→ **WHAT YOU ARE ASKED TO DO**: Once the line containing "Given: Open the" is found, copy it and each subsequent line exactly. Stop at the end of the records below.

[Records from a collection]
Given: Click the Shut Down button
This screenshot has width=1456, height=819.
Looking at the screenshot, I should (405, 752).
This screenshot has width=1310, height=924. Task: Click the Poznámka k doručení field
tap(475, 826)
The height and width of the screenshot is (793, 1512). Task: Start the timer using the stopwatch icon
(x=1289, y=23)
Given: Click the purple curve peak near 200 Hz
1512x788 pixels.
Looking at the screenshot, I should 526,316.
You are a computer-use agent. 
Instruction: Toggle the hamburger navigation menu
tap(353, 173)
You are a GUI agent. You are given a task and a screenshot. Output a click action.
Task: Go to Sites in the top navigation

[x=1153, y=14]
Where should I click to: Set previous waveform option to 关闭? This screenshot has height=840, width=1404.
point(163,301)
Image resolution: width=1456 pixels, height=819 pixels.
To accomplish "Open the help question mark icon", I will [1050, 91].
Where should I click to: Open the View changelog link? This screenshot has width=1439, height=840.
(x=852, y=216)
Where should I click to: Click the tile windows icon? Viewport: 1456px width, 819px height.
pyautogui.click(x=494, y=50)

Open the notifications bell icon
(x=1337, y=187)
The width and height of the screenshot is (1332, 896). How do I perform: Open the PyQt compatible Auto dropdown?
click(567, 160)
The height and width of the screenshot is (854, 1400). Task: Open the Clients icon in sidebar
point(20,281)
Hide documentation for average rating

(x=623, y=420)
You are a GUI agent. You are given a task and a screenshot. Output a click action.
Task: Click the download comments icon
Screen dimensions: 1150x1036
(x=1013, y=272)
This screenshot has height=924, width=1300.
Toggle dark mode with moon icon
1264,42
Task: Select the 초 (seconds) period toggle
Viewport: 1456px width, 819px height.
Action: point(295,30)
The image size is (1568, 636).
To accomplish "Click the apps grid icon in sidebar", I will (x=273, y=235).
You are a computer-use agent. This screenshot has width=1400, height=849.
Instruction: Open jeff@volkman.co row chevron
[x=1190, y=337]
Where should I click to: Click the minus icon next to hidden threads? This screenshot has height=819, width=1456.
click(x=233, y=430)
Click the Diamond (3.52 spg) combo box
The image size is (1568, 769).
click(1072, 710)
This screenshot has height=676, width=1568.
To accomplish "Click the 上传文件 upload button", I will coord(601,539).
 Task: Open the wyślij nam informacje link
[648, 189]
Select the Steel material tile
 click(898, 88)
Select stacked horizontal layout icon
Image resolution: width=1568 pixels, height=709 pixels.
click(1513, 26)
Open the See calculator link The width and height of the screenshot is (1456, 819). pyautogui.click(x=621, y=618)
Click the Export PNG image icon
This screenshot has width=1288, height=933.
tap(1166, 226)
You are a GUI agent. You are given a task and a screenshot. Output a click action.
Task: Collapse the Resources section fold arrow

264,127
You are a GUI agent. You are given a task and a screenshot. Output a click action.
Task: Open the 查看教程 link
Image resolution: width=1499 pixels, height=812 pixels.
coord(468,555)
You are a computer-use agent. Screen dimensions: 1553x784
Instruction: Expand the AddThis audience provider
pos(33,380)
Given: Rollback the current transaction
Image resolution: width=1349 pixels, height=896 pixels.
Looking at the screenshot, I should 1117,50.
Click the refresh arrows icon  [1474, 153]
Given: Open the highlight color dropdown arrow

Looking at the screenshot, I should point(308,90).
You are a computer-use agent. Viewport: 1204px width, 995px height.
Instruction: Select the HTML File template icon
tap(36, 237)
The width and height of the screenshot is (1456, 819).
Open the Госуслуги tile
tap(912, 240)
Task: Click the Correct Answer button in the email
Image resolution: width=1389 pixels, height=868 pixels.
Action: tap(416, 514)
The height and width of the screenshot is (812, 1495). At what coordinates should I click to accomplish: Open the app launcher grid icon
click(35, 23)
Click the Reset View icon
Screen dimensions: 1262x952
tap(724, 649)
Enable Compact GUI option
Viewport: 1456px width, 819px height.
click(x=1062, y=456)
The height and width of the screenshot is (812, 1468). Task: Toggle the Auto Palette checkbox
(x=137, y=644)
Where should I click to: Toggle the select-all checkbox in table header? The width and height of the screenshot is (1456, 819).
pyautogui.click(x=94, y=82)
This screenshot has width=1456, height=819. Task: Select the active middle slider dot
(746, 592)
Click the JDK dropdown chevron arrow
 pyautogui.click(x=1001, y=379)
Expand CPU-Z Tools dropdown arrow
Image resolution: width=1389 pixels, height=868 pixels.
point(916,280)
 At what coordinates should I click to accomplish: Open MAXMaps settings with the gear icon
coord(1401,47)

→ **OUTPUT BELOW**:
Given: Open the highlight color dropdown arrow

Looking at the screenshot, I should point(308,90).
You are a computer-use agent. Viewport: 1204px width, 995px height.
Instruction: Select the HTML File template icon
tap(36, 237)
The width and height of the screenshot is (1456, 819).
Open the Госуслуги tile
tap(912, 240)
Task: Click the Correct Answer button in the email
Image resolution: width=1389 pixels, height=868 pixels.
Action: tap(416, 514)
The height and width of the screenshot is (812, 1495). At what coordinates should I click to accomplish: Open the app launcher grid icon
click(35, 23)
Click the Reset View icon
Screen dimensions: 1262x952
tap(724, 649)
Enable Compact GUI option
Viewport: 1456px width, 819px height.
click(x=1062, y=456)
The height and width of the screenshot is (812, 1468). Task: Toggle the Auto Palette checkbox
(x=137, y=644)
Where should I click to: Toggle the select-all checkbox in table header? The width and height of the screenshot is (1456, 819).
pyautogui.click(x=94, y=82)
This screenshot has width=1456, height=819. Task: Select the active middle slider dot
(746, 592)
Click the JDK dropdown chevron arrow
 pyautogui.click(x=1001, y=379)
Expand CPU-Z Tools dropdown arrow
Image resolution: width=1389 pixels, height=868 pixels.
point(916,280)
 At what coordinates should I click to accomplish: Open MAXMaps settings with the gear icon
coord(1401,47)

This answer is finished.